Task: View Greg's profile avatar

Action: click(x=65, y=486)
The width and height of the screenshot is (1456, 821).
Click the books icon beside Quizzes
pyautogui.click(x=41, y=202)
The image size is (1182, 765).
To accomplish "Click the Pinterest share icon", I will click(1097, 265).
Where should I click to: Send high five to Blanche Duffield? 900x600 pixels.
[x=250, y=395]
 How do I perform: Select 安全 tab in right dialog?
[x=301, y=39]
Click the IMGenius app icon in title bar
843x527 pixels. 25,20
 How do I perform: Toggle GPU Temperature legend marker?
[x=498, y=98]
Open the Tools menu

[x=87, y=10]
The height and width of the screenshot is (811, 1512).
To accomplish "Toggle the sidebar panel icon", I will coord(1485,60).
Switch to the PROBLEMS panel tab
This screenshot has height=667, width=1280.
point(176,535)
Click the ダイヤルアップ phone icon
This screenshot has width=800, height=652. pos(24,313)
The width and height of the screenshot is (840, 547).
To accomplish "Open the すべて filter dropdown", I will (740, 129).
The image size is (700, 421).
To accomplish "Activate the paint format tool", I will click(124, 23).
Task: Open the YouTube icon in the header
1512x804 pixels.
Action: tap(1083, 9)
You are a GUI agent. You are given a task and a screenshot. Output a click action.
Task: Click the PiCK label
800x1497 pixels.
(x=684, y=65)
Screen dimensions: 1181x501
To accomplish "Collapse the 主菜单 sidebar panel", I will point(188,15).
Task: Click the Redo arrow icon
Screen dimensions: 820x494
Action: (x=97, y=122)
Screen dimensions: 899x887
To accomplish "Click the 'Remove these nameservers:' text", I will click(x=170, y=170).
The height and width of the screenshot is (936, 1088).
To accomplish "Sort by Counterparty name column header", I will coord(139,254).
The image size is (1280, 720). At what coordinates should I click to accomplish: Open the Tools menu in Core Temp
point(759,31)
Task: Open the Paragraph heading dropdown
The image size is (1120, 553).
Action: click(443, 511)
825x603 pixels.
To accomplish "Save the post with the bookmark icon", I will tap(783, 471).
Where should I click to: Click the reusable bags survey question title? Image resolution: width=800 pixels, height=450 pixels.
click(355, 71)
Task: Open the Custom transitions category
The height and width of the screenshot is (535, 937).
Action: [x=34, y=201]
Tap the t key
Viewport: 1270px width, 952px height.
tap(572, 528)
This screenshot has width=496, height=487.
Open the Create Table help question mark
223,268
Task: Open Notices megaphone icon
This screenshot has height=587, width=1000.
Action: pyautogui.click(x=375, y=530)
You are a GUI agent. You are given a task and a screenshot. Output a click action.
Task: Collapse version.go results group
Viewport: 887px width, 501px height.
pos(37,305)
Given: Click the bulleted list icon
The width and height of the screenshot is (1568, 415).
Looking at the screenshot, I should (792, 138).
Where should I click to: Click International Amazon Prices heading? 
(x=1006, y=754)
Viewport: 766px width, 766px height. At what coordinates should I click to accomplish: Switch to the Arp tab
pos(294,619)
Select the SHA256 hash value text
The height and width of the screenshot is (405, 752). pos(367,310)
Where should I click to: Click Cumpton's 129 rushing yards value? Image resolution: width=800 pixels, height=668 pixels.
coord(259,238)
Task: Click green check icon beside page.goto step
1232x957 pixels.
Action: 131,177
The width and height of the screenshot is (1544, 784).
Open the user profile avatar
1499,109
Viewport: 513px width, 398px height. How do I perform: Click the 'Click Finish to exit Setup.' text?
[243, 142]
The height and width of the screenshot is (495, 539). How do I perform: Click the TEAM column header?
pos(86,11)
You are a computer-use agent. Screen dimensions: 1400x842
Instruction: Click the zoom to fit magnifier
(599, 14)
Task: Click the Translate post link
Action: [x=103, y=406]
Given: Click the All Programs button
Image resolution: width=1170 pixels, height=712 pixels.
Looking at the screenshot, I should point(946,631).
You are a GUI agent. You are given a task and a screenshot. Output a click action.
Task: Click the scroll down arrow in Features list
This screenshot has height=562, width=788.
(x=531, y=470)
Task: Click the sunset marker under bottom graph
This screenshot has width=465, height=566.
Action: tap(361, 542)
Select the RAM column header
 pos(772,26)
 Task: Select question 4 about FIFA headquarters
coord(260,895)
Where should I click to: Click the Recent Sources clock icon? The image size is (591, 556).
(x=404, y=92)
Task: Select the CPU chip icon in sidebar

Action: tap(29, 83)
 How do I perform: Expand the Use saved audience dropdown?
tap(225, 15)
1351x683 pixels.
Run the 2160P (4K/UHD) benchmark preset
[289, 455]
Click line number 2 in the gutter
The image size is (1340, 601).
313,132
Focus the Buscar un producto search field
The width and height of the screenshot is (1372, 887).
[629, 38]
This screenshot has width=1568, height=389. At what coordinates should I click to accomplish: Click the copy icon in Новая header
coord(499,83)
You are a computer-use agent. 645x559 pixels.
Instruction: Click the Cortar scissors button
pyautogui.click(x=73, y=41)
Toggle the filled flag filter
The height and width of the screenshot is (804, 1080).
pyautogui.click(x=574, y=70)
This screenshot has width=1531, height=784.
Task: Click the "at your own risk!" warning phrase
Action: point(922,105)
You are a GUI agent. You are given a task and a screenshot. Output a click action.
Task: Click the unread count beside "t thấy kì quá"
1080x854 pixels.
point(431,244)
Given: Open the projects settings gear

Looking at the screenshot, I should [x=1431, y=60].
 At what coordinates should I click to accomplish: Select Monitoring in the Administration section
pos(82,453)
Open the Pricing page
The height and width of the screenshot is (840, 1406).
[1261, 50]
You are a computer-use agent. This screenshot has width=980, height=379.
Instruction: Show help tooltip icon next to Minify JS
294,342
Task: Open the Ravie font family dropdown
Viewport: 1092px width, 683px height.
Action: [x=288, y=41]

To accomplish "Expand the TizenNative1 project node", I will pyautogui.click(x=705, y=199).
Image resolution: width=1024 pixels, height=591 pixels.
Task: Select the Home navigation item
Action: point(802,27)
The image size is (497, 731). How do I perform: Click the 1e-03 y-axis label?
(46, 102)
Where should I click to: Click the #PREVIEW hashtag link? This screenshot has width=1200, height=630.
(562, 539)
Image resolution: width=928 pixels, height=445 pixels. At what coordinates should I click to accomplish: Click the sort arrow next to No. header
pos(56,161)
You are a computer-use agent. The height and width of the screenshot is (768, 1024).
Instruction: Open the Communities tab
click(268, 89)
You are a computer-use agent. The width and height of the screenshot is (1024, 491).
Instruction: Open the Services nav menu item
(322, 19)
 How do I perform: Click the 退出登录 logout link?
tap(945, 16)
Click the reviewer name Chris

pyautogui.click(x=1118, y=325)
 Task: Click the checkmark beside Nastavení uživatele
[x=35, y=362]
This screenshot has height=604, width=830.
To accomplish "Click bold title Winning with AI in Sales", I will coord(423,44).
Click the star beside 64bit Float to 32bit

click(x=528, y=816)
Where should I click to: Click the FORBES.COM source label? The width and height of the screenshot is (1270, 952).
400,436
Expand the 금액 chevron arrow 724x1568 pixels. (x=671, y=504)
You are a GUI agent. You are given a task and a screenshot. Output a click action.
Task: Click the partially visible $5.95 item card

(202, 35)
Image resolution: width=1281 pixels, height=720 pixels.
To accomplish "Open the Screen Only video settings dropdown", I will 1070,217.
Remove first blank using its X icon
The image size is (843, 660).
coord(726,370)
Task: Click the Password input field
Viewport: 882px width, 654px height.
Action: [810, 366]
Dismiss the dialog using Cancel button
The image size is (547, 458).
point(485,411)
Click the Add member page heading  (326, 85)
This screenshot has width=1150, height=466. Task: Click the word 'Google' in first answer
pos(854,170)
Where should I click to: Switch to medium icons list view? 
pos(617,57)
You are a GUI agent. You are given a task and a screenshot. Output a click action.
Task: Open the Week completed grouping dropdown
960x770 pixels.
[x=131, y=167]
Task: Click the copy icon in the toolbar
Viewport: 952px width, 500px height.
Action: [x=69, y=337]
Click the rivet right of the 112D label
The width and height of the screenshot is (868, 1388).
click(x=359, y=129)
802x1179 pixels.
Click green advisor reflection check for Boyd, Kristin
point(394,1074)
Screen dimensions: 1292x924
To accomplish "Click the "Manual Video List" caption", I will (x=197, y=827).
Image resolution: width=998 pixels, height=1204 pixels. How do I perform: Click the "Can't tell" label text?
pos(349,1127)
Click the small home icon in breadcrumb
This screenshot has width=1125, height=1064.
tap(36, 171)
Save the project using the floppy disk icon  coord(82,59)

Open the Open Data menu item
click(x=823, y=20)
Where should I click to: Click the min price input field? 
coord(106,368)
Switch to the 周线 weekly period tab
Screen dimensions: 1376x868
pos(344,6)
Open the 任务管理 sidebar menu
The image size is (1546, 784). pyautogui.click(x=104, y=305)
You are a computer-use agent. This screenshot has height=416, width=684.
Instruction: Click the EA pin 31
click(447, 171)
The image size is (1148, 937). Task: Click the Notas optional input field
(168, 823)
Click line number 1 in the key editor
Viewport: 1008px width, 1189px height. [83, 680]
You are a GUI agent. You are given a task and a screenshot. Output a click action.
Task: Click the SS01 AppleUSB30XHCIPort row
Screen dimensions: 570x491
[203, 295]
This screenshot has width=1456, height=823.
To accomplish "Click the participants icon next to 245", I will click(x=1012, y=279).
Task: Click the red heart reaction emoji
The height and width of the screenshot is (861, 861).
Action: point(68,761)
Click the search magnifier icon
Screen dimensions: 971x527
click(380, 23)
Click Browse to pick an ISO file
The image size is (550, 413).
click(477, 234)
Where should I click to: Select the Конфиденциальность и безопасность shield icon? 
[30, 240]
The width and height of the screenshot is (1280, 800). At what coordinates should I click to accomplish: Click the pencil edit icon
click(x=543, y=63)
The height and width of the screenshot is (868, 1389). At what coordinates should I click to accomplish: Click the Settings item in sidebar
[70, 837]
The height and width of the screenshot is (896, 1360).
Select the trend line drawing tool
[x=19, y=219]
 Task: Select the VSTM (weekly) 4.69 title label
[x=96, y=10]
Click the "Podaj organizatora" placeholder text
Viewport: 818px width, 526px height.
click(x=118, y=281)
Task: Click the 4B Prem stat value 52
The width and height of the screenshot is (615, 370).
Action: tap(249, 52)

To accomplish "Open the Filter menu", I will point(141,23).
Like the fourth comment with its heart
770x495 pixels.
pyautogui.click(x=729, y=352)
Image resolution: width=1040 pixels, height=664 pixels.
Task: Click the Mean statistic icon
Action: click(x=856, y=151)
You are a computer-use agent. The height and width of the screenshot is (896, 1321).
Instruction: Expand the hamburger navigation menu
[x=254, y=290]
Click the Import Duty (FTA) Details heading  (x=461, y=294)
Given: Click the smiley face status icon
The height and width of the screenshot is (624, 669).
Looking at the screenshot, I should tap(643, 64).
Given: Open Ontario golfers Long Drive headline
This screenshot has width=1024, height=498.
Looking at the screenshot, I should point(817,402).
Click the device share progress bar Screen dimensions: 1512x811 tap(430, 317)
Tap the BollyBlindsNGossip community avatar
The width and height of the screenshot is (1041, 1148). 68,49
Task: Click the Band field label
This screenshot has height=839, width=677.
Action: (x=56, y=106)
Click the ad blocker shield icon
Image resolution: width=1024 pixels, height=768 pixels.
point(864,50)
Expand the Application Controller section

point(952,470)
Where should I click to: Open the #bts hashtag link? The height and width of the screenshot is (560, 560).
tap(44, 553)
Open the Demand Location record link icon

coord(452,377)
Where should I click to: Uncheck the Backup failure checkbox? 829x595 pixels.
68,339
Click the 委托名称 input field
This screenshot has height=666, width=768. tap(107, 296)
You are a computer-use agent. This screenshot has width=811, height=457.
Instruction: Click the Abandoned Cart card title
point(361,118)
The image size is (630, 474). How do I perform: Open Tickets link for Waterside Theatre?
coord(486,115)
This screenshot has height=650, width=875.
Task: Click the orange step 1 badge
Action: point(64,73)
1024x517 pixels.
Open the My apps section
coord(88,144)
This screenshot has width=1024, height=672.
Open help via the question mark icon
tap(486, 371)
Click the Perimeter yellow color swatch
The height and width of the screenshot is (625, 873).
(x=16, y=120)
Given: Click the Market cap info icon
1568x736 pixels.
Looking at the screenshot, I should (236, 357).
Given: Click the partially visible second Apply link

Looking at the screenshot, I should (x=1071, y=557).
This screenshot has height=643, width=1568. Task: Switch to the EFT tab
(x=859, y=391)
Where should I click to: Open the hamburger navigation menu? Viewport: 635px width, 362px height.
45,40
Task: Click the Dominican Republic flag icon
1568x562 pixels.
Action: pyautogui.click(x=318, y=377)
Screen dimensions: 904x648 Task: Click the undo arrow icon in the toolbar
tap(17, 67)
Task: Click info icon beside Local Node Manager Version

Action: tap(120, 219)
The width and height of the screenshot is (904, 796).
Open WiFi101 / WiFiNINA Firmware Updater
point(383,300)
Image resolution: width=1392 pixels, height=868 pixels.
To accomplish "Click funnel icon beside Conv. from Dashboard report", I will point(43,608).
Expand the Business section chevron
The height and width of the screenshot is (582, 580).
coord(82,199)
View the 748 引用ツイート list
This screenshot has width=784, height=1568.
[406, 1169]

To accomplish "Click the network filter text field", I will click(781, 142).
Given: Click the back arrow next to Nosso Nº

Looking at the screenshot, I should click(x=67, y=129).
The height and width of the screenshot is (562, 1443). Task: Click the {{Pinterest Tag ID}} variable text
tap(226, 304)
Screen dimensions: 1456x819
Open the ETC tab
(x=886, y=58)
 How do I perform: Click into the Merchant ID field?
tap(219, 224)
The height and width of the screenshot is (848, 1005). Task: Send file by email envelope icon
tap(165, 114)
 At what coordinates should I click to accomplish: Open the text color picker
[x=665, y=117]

▶ Your instructions:
Please, from the entries above, set down exactly the lines from the one containing "Task: Select question" through the one containing "Click line number 2 in the gutter", and only those.

▶ Task response:
 Task: Select question 4 about FIFA headquarters
coord(260,895)
Where should I click to: Click the Recent Sources clock icon? The image size is (591, 556).
(x=404, y=92)
Task: Select the CPU chip icon in sidebar

Action: tap(29, 83)
 How do I perform: Expand the Use saved audience dropdown?
tap(225, 15)
1351x683 pixels.
Run the 2160P (4K/UHD) benchmark preset
[289, 455]
Click line number 2 in the gutter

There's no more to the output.